Dr. Roden said cutting out 300 or so calories a day is “really quite minimum” and has not affected the crew’s rigorous daily exercise.
“These are consummate professionals and they will do whatever is required and asked of them,” Dr. Roden said. He added: “They’re in good spirits, they’re doing well. I am in no way, shape, or form worried about their mental mood with this menu change.”
NASA and the Russian Space Agency were stunned to learn last week that the astronauts had begun digging into the 45-day food reserve – which exists to protect against a delayed supply shipment – in mid-November. Flight controllers knew food and water were tight when the crew was launched from Kazakhstan on October 13 but had not expected to dip into the reserves for another week.
Mr. Gerstenmaier said an independent team is looking into how the food inventory ended up being tracked so poorly and how it can be improved in the future.
Meals and drinks are contained in pouches and scattered throughout the space station, so the crew had no idea the situation was getting bad until flight controllers requested three audits, Mr. Gerstenmaier said. He said it was not until the third audit that everyone realized: “This is very, very close.”
Some food had to be removed from a previous delivery because of the need to fly spare parts for a broken oxygen generator, and that aggravated the situation, Mr. Gerstenmaier said. The Russian cargo ships can carry about only a third of what a space shuttle can.
The station’s water supply, while low, is not nearly as dire, and the two men have been encouraged to drink as much as they want.

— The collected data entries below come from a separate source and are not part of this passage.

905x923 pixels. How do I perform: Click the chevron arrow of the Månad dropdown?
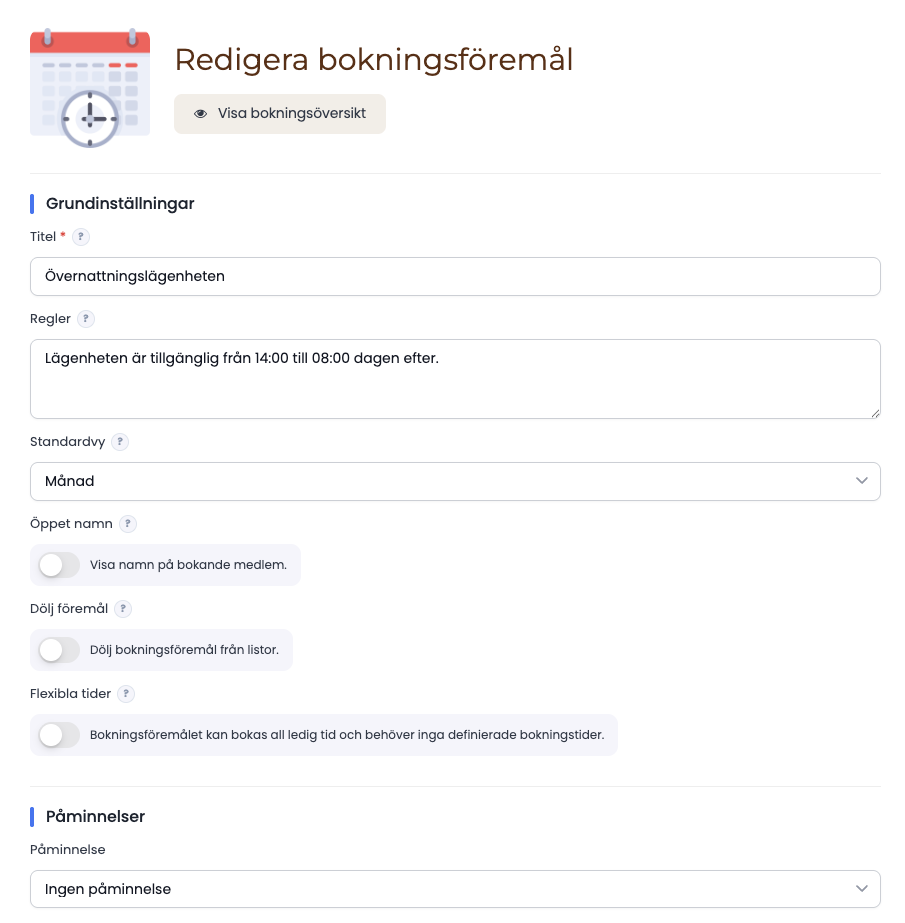(862, 481)
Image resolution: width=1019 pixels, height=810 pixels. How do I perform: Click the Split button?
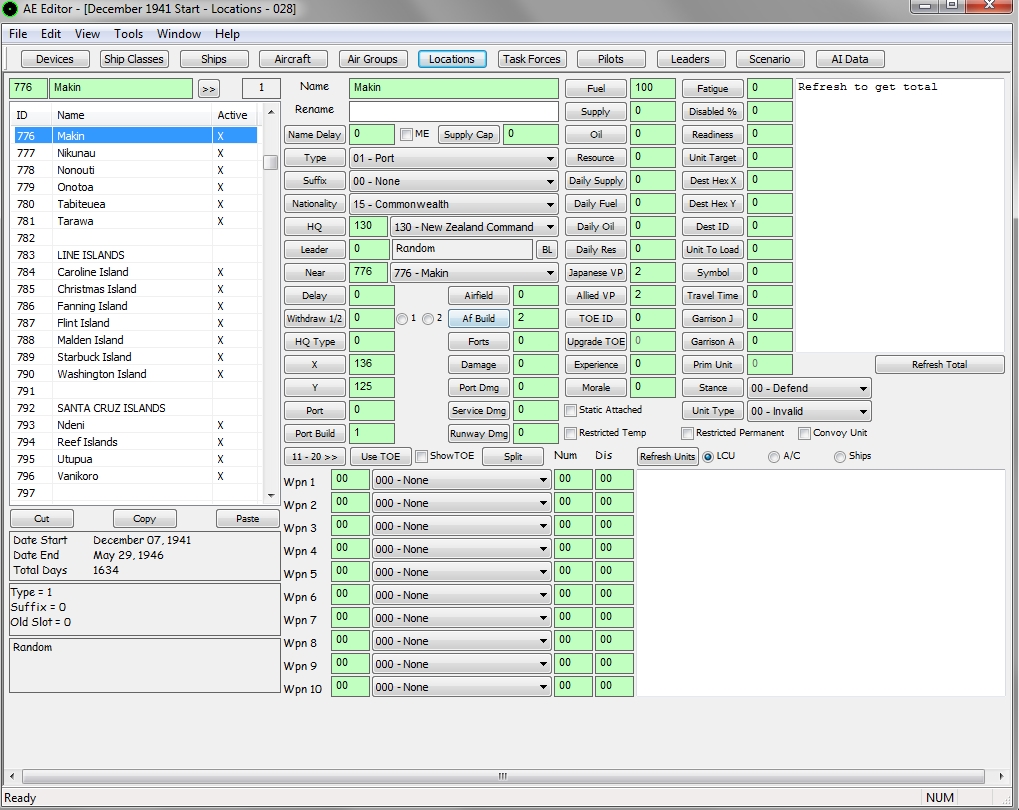coord(512,455)
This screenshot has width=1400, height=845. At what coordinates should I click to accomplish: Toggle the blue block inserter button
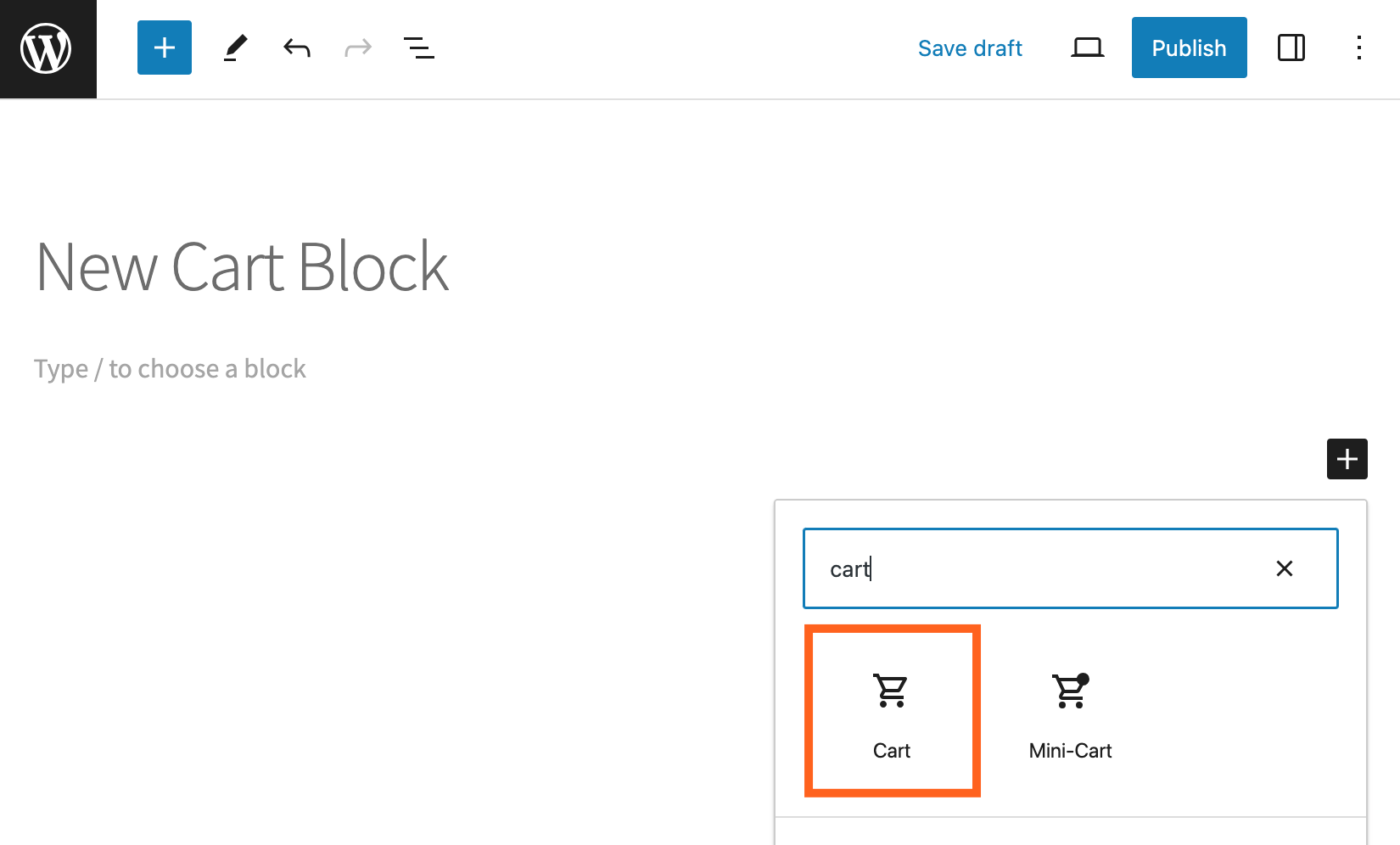[x=165, y=48]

NASA is drawing up plans to evacuate the orbiting outpost in case the Russian rocket carrying the cargo ship explodes during liftoff from Kazakhstan on December 23, or if the ship cannot dock two days later.
Extra food and water have been packed into the supply ship, including some Asian delicacies – dim sum dumplings for Mr. Chiao, a first-generation Chinese-American, and fried rice for Mr. Sharipov, who was born in what is now Kyrgyzstan in central Asia and is of Uzbek heritage.
Messrs. Chiao and Sharipov put in the takeout orders some time ago. Their normal fare is half American and half Russian.